(Saved data entries)
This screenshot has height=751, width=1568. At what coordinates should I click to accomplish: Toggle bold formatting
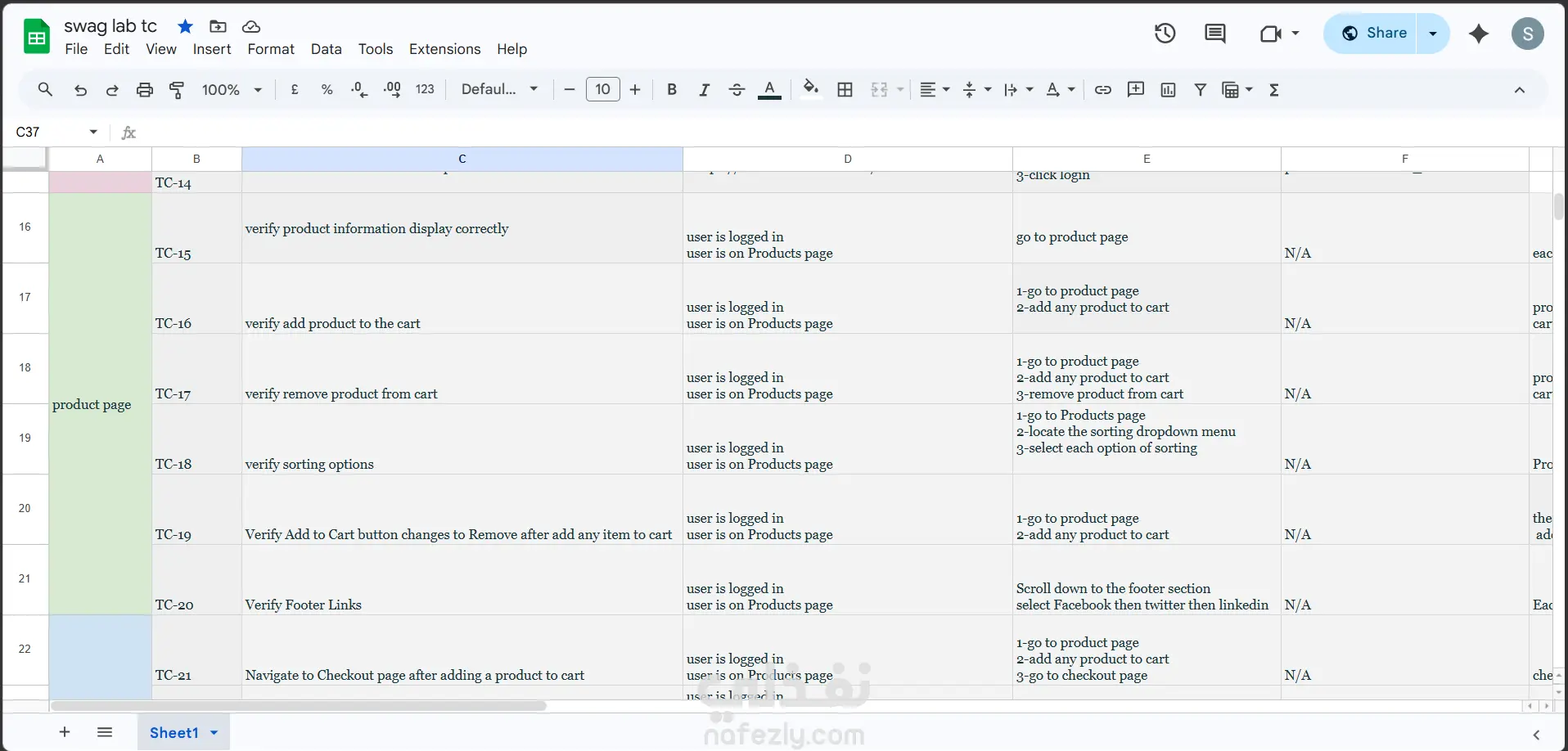(671, 90)
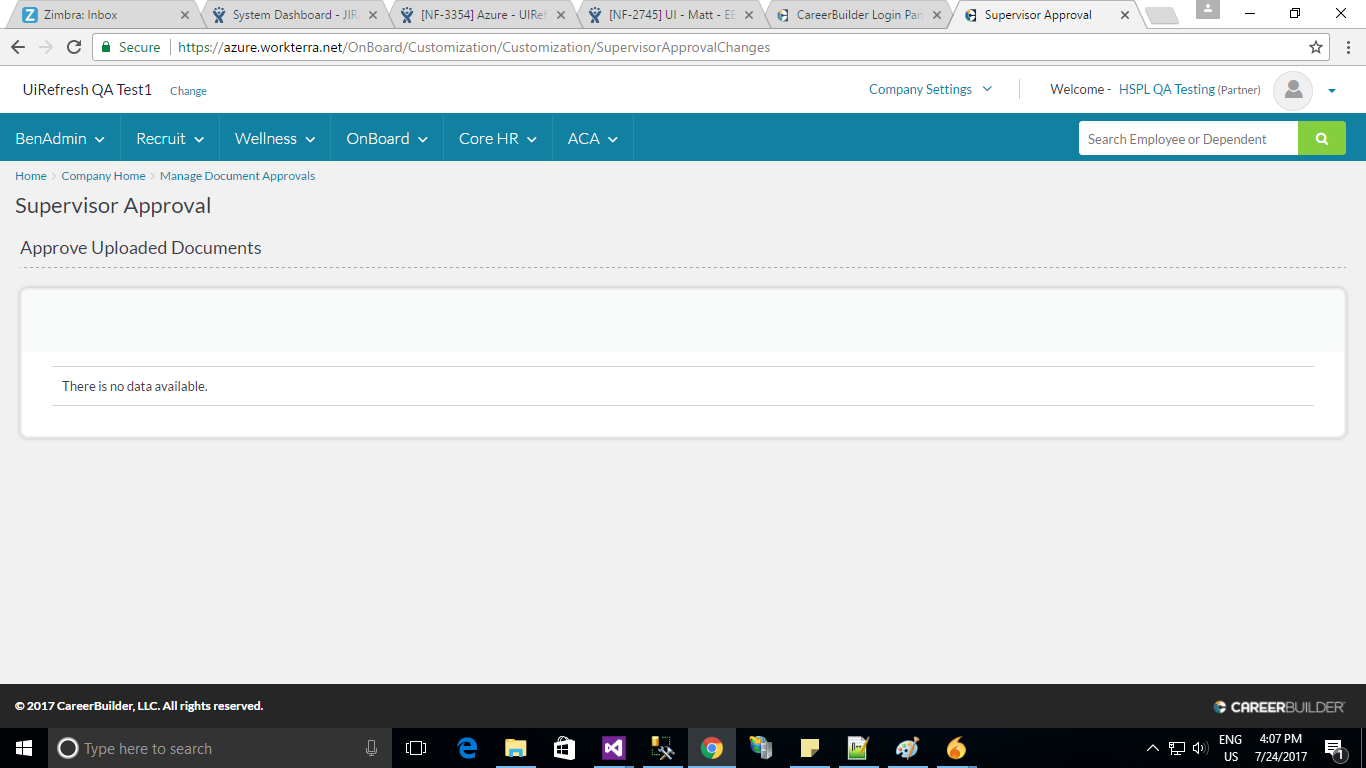Image resolution: width=1366 pixels, height=768 pixels.
Task: Open File Explorer in the taskbar
Action: click(515, 748)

* **PROBLEM DESCRIPTION**: Your response must reproduce every line of the data exactly, with images omitted.

* **WRITTEN RESPONSE**:
This screenshot has height=751, width=1568. At what coordinates should I click to accomplish: Toggle bold formatting
(671, 90)
Image resolution: width=1366 pixels, height=768 pixels.
Task: Open File Explorer in the taskbar
Action: click(515, 748)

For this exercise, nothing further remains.